**Source document**

┄┄┄┄┄┄┄┄┄┄┄┄┄┄┄┄┄┄┄┄

Is time the enemy, or is it the amount of time? And is softening elongating and slowing? Is it changing it up from a race, setting another pace? There's no music if there's no pause. There's no music without silence. Otherwise, you are just creating a kind of, constant noise. To make a more beautiful song of life, we need the pause and silence.
There's such status attached to being fast. That's the problem.
We live in a society where being busy is really highly valued.
You're a loser if you're slow.
Being too busy to do things is a marker of esteem and success.
Being in the fast lane is being successful, valued, having status.
A hustle-based environment, a high productivity environment. You're essentially being judged on how much you can squeeze into time.
This taken for granted notion, really, that progress is about speed.
That's going to make you feel time-pressured, it's going to make you feel like you've not got enough time.
That you can judge how advanced a society is by how fast it's moving.

┄┄┄┄┄┄┄┄┄┄┄┄┄┄┄┄┄┄┄┄

**Given information**
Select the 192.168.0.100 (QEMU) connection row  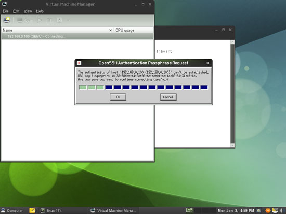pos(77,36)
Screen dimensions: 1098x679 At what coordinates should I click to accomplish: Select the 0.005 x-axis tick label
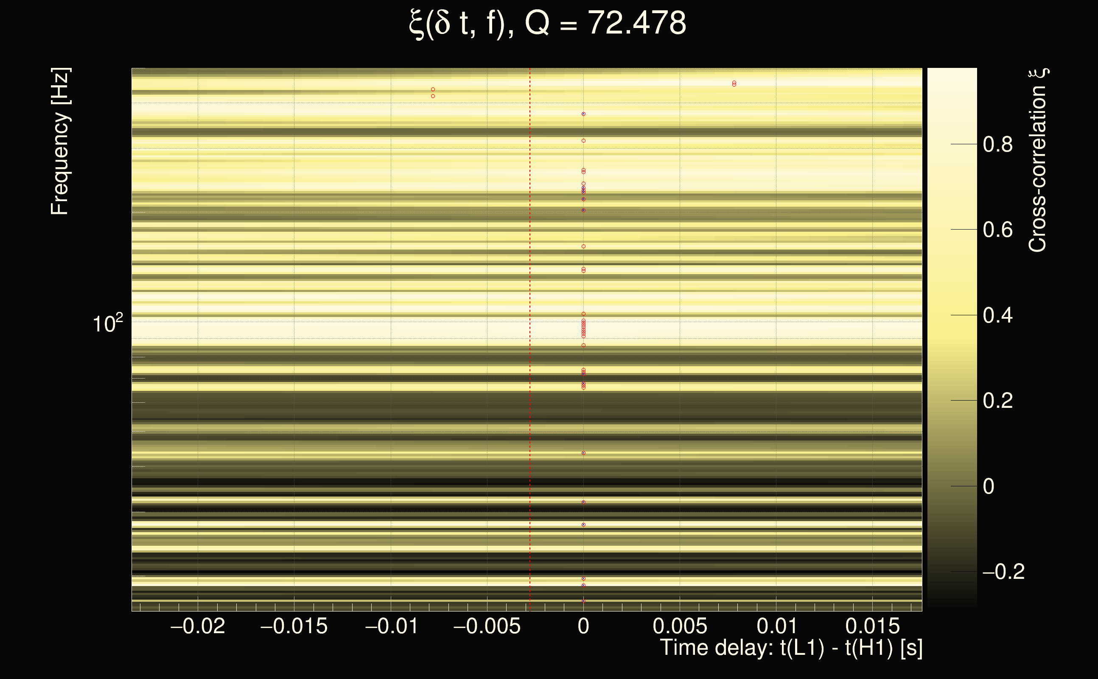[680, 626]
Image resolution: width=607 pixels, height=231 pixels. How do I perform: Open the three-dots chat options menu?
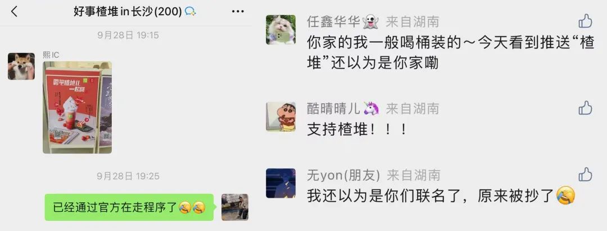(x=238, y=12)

┄┄┄┄┄┄┄┄┄┄┄┄┄┄┄┄┄┄┄┄

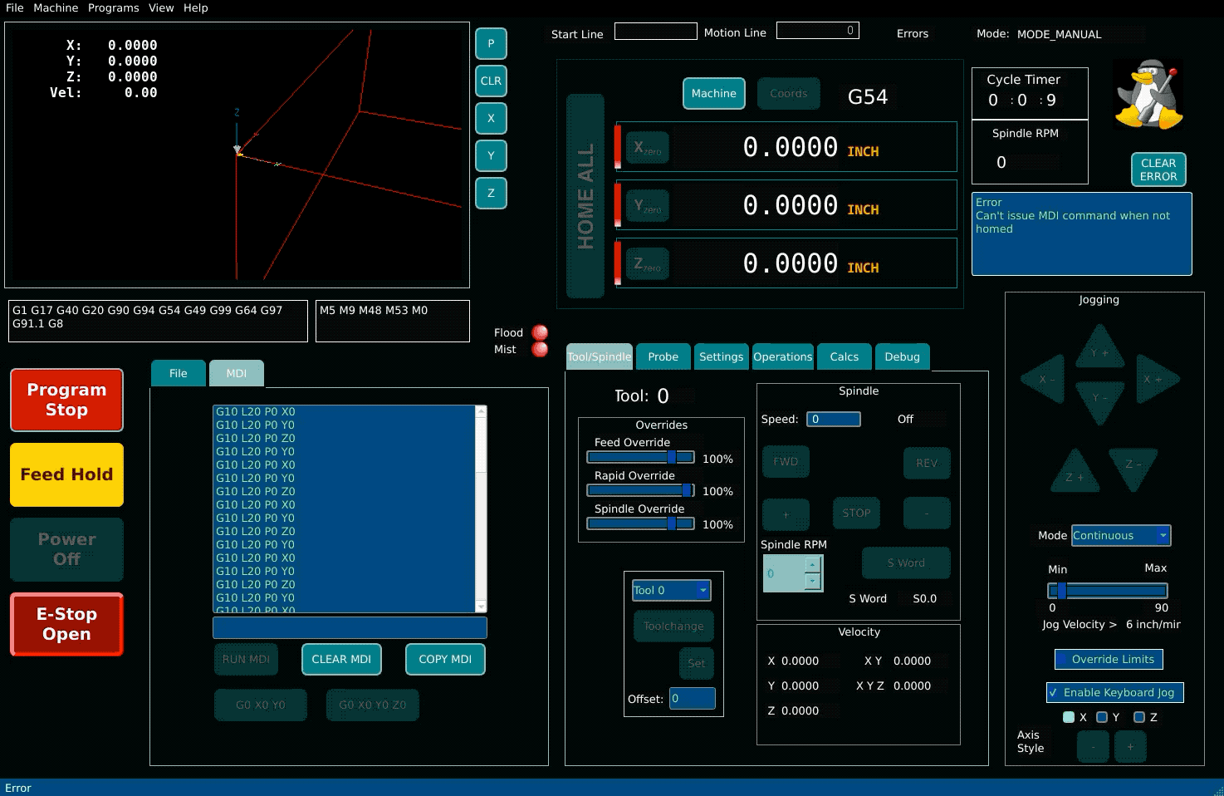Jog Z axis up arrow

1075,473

┄┄┄┄┄┄┄┄┄┄┄┄┄┄┄┄┄┄┄┄

**Challenge 1**
Please rewrite the paragraph of the passage on time and speed that opens with "Is time the enemy" as a shorter version that keeps its main points.
**Challenge 2**
Carry the passage on time and speed forward from its final line.
The items have no connection to the passage on time and speed.

**Task response 1**
Perhaps the problem is not time itself but the amount of it. Softening may mean stretching and slowing time, so life is no longer a race but a different pace. Music needs pauses and silence; without them there is only constant noise. A more beautiful song of life needs pause and silence too.

**Task response 2**
What's this doing to our decision making processes? What's it doing to feelings of regret and morality?
I think so much about how politically useful it is that we are busy so much.
Who owns your time? What rights do you have to your time in life? Maybe what we need to do is to say, actually, having free time is a marker of success. That is something to aspire to.
My name is Judy Wiseman, and I'm an emeritus professor at the London School of Economics, in sociology. If we think about modern work and previous regimes of work, we usually start with talking about pre-capitalist forms of work, whether it was agricultural work or cottage work, all kinds of work that really were organised not around the clock but around day and night, around the season, and around what E.P. Thompson talked about as kind of a task orientation, that one thought about jobs that needed doing. Cows needed milking, and ploughing needed doing. That we thought about things in terms of tasks, not in terms of time. A great break, really, with kind of capitalist working was people moving into workplaces and the introduction of clocks and timed labour rather than tasks. What you have is lots of people in offices, and in workplaces, in factories with labour contracts for the time rather than the task, and people being paid for the amount of time they spent as work rather than tasks.
The clock doesn't measure time, it produces it. The way we work has forged the way we think about time. Clock time as a concept developed alongside the workplace. But over the long span of human history, the clock is relatively new.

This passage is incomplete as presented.